BIPOINTNET: BINARY NEURAL NETWORK FOR POINT CLOUDS

Abstract

To alleviate the resource constraint for real-time point cloud applications that run on edge devices, in this paper we present BiPointNet, the first model binarization approach for efficient deep learning on point clouds. We discover that the immense performance drop of binarized models for point clouds mainly stems from two challenges: aggregation-induced feature homogenization that leads to a degradation of information entropy, and scale distortion that hinders optimization and invalidates scale-sensitive structures. With theoretical justifications and in-depth analysis, our BiPointNet introduces Entropy-Maximizing Aggregation (EMA) to modulate the distribution before aggregation for the maximum information entropy, and Layer-wise Scale Recovery (LSR) to efficiently restore feature representation capacity. Extensive experiments show that BiPointNet outperforms existing binarization methods by convincing margins, at the level even comparable with the full precision counterpart. We highlight that our techniques are generic, guaranteeing significant improvements on various fundamental tasks and mainstream backbones. Moreover, BiPointNet gives an impressive 14.7× speedup and 18.9× storage saving on real-world resource-constrained devices.

1. INTRODUCTION

With the advent of deep neural networks that directly process raw point clouds (PointNet (Qi et al., 2017a) as the pioneering work), great success has been achieved in learning on point clouds (Qi et al., 2017b; Li et al., 2018; Wang et al., 2019a; Wu et al., 2019; Thomas et al., 2019; Liu et al., 2019b; Zhang et al., 2019b) . Point cloud applications, such as autonomous driving and augmented reality, often require real-time interaction and fast response. However, computation for such applications is usually deployed on resource-constrained edge devices. To address the challenge, novel algorithms, such as Grid-GCN (Xu et al., 2020b) , RandLA-Net (Hu et al., 2020), and PointVoxel (Liu et al., 2019d) , have been proposed to accelerate those point cloud processing networks. While significant speedup and memory footprint reduction have been achieved, these works still rely on expensive floating-point operations, leaving room for further optimization of the performance from the model quantization perspective.
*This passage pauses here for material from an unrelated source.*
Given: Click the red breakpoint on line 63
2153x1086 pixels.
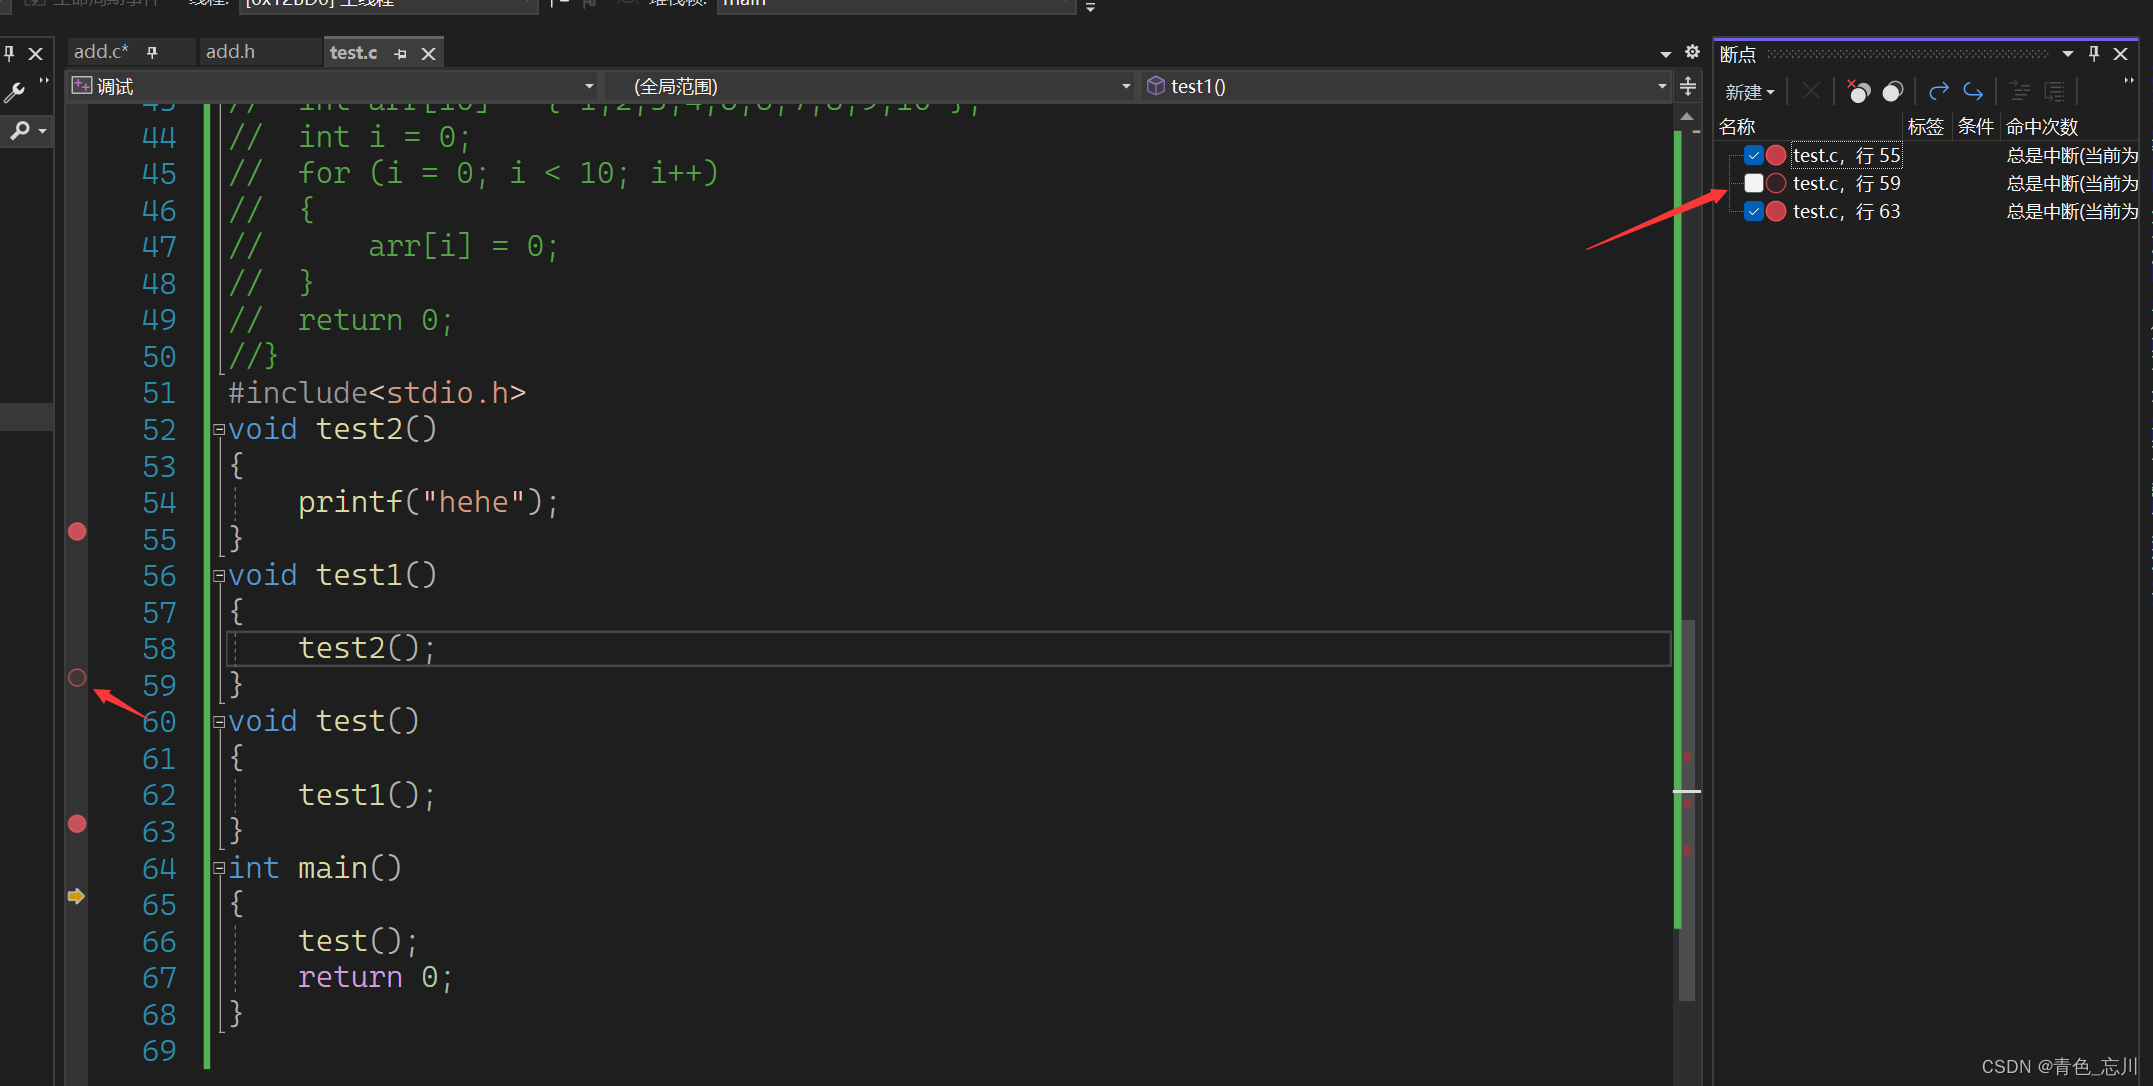Looking at the screenshot, I should tap(77, 824).
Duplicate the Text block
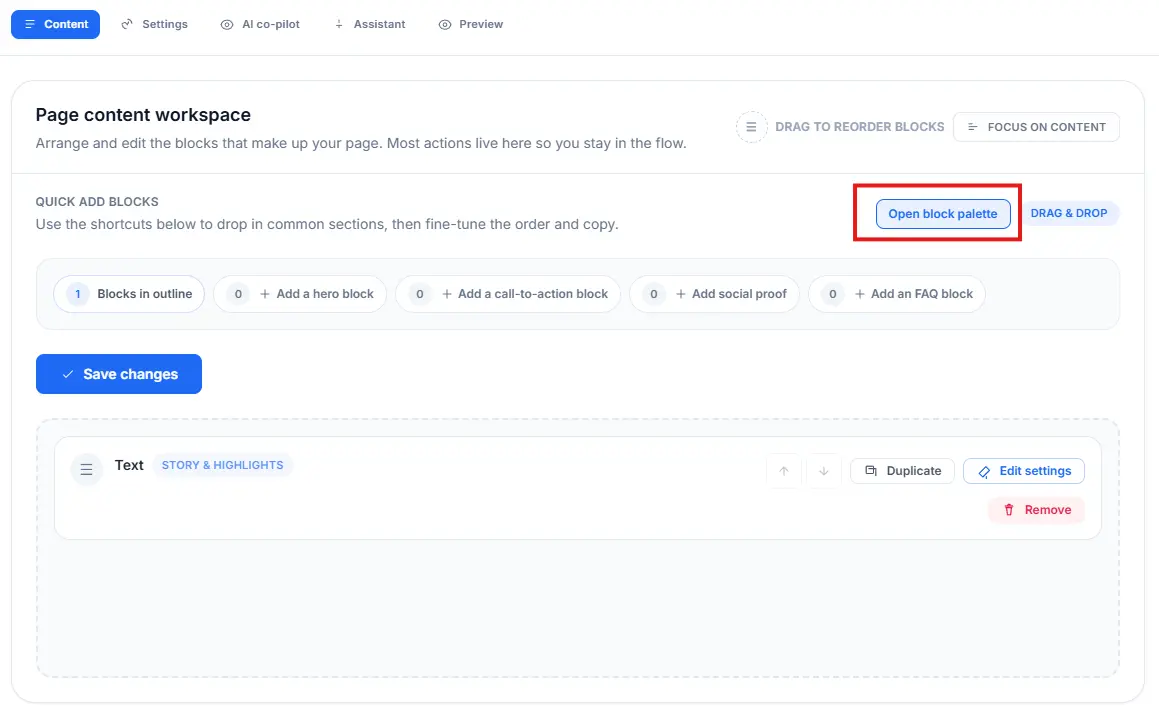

Model binarization (Rastegari et al., 2016; Bulat & Tzimiropoulos, 2019; Hubara et al., 2016; Wang et al., 2020; Zhu et al., 2019; Xu et al., 2019) emerged as one of the most promising approaches to optimize neural networks for better computational and memory usage efficiency. Binary Neural Networks (BNNs) leverage 1) compact binarized parameters that take small memory space, and 2) highly efficient bitwise operations which are far less costly compared to the floating-point counterparts. Despite that in 2D vision tasks (Krizhevsky et al., 2012; Simonyan & Zisserman, 2014; Szegedy et al., 2015; Girshick et al., 2014; Girshick, 2015; Russakovsky et al., 2015; Wang et al., 2019b;